For this exercise, write out exactly the lines from the line containing "Image resolution: width=1142" through the last line of the records, and no other lines.

• Raw data:
####################

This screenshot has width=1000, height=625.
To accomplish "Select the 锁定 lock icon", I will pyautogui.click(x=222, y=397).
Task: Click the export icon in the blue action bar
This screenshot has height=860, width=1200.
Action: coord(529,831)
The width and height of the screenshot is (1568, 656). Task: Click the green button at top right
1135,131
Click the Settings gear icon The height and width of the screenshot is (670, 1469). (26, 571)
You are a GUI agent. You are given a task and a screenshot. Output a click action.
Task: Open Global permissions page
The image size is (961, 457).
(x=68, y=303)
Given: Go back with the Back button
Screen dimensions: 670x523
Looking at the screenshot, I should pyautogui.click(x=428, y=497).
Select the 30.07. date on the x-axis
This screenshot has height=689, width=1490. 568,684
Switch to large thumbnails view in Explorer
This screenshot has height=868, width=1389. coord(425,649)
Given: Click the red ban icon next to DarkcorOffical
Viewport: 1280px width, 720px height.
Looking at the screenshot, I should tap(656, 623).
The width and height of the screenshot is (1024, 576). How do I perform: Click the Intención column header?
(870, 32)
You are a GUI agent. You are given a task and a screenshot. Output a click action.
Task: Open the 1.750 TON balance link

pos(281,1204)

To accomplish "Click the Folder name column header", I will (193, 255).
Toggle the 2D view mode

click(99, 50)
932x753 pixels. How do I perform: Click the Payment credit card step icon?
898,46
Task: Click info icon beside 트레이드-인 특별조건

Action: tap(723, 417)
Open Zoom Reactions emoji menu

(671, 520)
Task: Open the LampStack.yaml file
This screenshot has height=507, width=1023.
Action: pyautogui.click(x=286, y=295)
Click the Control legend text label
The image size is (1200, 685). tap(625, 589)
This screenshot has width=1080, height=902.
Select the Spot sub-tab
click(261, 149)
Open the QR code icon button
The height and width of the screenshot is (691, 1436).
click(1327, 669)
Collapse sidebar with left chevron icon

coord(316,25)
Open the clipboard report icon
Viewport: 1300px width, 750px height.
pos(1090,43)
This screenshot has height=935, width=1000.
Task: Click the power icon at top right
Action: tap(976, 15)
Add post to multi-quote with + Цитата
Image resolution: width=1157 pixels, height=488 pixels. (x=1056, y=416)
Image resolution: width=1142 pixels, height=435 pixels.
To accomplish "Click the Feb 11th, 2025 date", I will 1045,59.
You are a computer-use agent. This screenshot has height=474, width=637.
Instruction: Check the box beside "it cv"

####################

• Result:
Image resolution: width=1142 pixels, height=435 pixels.
To accomplish "Click the Feb 11th, 2025 date", I will 1045,59.
You are a computer-use agent. This screenshot has height=474, width=637.
Instruction: Check the box beside "it cv"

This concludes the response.